Listed entries below:

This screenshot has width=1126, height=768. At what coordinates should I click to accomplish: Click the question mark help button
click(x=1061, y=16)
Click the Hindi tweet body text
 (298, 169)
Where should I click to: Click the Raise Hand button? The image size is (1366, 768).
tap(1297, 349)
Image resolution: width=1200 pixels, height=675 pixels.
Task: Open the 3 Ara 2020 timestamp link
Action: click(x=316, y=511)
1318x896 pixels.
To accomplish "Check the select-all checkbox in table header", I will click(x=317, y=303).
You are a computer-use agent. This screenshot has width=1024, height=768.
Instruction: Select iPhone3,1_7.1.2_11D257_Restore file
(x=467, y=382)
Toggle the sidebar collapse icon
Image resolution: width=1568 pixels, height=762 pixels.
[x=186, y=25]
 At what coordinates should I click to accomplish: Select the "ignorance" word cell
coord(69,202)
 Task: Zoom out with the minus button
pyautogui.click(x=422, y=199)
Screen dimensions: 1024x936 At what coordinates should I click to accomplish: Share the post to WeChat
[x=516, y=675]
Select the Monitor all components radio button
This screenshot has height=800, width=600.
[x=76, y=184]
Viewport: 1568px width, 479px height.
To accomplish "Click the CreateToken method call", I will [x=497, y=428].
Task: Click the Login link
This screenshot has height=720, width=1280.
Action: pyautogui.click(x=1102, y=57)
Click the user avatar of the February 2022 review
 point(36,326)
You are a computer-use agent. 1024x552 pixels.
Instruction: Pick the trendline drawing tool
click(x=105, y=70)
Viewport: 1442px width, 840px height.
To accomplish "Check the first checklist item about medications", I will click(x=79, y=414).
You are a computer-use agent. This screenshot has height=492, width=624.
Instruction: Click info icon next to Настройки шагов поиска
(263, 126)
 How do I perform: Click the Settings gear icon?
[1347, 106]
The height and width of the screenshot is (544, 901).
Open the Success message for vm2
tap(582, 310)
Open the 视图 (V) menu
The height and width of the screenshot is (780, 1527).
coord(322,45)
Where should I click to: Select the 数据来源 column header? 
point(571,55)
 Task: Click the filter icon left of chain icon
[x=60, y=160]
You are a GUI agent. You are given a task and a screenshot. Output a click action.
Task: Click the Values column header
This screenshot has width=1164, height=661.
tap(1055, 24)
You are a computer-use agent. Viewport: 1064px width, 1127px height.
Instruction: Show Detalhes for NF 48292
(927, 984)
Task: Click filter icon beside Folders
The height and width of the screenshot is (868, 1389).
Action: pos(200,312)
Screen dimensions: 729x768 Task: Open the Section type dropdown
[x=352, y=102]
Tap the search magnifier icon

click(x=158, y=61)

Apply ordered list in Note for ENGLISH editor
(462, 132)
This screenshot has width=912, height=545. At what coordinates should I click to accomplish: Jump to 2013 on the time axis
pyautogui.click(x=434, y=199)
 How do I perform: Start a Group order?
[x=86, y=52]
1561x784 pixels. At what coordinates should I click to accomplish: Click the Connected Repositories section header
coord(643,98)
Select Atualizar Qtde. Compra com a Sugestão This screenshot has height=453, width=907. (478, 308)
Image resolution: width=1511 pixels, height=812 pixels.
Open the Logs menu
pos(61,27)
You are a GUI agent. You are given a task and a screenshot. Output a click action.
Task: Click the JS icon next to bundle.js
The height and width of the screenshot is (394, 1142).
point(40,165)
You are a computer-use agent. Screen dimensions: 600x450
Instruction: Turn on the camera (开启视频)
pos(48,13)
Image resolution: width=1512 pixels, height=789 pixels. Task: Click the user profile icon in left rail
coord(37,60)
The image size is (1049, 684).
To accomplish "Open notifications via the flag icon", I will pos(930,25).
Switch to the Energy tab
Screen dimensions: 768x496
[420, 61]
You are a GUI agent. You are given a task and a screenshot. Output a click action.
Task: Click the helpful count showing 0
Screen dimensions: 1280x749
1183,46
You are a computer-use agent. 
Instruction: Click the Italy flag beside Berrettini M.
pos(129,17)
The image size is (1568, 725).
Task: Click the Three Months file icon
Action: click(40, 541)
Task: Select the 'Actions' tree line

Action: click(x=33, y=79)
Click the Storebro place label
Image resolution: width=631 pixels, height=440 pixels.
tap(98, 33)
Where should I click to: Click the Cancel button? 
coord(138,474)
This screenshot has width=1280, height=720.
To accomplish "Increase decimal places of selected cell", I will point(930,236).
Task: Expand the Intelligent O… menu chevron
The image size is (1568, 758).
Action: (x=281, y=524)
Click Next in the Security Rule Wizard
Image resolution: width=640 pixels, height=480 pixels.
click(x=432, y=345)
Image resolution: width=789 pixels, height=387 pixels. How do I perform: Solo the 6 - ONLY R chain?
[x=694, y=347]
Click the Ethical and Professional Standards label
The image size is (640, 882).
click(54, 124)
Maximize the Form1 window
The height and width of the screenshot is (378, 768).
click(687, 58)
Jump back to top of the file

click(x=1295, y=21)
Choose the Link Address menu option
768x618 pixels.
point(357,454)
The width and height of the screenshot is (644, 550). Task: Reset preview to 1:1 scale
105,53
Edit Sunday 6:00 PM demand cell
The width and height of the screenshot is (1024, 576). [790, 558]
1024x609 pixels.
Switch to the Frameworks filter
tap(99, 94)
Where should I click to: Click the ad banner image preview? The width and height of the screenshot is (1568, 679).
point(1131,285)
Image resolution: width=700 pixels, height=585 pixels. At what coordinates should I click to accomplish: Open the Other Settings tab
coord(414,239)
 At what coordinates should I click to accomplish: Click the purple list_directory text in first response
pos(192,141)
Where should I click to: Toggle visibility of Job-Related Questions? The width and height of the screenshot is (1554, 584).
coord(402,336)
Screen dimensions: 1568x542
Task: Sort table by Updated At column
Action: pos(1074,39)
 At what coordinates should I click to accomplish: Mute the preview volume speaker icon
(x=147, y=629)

End of Listed entries.

Each line of the listing above that contains the word "Viewport" is to be copied.

Viewport: 1568px width, 479px height.
Viewport: 1442px width, 840px height.
You are a computer-use agent. Viewport: 1064px width, 1127px height.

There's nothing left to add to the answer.